I got notification today about the new disks available for the USP et al.

I thought it interesting that there were a couple of things that might need comment.

Even though it was not really suggested, the notificaiton said:

<qoute>

.... due to the large capacity and the proportionally longer rebuild time for these drives, a RAID-6 configuration provides additional protection against possible data loss in the event of a second drive failure during the longer rebuild time of the first failure. 

</quote>

I like the idea that someone actually says it is a good idea as so far, no one is really pushing that.  Also considering our double disk failure in one parity group, it is something to think about. 

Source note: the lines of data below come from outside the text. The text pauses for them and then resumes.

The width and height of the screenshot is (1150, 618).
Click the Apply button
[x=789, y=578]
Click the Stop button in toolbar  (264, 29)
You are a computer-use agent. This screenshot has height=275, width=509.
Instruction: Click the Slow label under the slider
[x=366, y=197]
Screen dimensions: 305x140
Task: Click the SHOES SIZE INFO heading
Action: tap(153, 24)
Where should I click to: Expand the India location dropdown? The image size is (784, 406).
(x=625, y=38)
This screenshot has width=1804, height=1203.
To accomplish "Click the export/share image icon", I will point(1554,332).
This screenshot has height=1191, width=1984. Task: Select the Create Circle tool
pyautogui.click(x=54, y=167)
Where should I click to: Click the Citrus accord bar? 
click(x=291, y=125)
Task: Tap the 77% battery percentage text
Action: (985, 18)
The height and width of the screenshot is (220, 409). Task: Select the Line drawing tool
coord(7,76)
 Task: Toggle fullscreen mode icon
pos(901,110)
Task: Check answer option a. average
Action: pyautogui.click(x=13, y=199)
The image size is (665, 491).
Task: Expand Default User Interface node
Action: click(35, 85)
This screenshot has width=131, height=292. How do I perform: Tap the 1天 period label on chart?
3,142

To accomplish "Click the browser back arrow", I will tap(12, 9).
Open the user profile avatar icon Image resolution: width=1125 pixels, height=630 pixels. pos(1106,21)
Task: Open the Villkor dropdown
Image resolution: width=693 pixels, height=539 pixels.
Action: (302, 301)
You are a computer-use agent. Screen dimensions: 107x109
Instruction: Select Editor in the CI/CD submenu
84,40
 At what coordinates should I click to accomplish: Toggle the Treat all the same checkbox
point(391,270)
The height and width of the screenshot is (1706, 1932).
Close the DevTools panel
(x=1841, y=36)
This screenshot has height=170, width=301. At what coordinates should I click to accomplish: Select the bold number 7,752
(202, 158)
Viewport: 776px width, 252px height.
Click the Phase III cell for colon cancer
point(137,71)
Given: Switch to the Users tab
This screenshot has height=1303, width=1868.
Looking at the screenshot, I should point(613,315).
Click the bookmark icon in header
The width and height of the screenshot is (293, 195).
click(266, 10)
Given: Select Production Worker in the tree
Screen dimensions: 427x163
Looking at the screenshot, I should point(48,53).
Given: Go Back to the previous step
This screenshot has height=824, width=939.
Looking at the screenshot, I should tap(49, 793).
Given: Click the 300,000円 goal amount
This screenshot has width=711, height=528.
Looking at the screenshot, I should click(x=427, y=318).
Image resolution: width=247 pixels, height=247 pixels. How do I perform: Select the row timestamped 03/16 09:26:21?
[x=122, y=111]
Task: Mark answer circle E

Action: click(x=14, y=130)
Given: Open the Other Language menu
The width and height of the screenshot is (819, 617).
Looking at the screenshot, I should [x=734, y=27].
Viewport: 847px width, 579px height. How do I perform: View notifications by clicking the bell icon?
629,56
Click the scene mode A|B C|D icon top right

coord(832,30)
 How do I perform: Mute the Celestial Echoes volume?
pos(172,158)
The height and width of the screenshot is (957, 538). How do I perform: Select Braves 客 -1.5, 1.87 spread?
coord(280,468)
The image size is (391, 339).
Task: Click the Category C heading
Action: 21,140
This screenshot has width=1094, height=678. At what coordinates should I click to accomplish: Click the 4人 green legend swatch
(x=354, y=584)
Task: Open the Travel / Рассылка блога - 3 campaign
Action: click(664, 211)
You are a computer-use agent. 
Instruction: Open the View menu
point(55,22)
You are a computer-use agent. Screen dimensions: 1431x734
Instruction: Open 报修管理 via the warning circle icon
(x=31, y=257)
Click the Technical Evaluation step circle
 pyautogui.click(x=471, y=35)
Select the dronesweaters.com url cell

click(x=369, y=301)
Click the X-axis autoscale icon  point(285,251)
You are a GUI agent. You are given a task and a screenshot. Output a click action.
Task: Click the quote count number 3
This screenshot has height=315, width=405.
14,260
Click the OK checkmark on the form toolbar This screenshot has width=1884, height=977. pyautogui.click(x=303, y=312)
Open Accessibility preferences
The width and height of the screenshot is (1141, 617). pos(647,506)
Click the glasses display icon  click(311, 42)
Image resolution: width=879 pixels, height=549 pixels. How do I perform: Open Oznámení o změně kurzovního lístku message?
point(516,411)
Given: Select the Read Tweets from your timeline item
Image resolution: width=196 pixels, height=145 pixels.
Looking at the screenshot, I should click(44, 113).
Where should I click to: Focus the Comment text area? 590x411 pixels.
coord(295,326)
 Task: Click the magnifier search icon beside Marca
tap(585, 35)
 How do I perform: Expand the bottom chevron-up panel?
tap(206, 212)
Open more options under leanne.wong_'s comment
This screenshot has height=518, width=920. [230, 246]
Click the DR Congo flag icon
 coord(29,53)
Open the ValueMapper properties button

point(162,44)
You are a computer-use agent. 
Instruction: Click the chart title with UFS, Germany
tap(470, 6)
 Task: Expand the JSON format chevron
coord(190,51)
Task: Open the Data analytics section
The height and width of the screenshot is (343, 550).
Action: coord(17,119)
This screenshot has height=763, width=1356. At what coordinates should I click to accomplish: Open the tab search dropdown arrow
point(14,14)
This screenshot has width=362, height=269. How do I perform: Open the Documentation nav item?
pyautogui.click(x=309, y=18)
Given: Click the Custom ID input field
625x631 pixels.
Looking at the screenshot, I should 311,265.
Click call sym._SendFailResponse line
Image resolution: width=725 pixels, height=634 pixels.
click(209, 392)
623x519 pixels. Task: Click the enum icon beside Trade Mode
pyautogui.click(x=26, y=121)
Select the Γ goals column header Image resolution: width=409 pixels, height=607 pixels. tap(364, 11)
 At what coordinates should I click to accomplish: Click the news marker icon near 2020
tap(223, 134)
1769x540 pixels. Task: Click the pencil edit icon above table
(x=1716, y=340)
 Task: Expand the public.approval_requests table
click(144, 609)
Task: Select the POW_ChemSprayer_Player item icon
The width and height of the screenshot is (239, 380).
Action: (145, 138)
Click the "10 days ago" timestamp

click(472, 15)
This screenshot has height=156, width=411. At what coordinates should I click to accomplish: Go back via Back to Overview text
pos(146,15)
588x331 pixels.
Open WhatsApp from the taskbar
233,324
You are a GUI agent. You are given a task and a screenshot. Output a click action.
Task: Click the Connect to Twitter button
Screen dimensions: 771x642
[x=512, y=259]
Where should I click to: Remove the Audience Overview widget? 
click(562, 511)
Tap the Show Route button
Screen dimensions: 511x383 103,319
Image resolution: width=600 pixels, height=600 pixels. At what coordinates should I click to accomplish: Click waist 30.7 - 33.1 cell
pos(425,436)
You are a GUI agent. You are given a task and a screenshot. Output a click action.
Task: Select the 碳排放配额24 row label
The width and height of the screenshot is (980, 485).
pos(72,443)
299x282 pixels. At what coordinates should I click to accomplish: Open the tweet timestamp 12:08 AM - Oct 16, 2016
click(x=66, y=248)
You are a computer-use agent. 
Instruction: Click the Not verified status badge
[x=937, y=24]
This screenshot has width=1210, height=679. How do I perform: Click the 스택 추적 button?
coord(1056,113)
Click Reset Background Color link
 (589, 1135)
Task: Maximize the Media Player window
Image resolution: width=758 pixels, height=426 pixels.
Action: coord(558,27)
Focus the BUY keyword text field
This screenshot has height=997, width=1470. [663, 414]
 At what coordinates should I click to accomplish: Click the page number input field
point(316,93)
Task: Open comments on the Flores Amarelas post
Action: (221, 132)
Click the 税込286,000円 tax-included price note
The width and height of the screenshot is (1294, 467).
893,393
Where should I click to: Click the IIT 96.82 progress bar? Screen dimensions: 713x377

Now comes the hard bit.  As the drives get bigger, the IOPS stay much the same.  I would expect that the 15k 300 GB drives would have similiar IOPS to the 15k 146 GB drives and you would have to consider that if you wanted to go that path.  It also leads me to something I read that states:

Each Array Control Pair (ACP) on the Universal Storage Platform can support 15,500 IOPS.  Thats about one third of the IOPS the actual disks can produce.

I was lucky to have done a lot of maths with my Computer Science degree and if we are to use all those recommendations about such and such a configuration, I might actually be able to use what I learnt.  I will have to dust off my calculator and probably replace its batteries.  I can hardly wait until we can only get minimum 500 GB drives that spit out 100 IOPS max.  Then the ACP's will have enough back end disks to just cope.

Actually I am happy to use the 300 GB 15k drives if they are priced well and HDS drop the licencing costs per TB.  I wanted HDS to provide 500 GB SATA disks for the USP so I could provide cheaper backup devices to our servers.  EMC can now do it..  Its all about getting the right solution for the right price.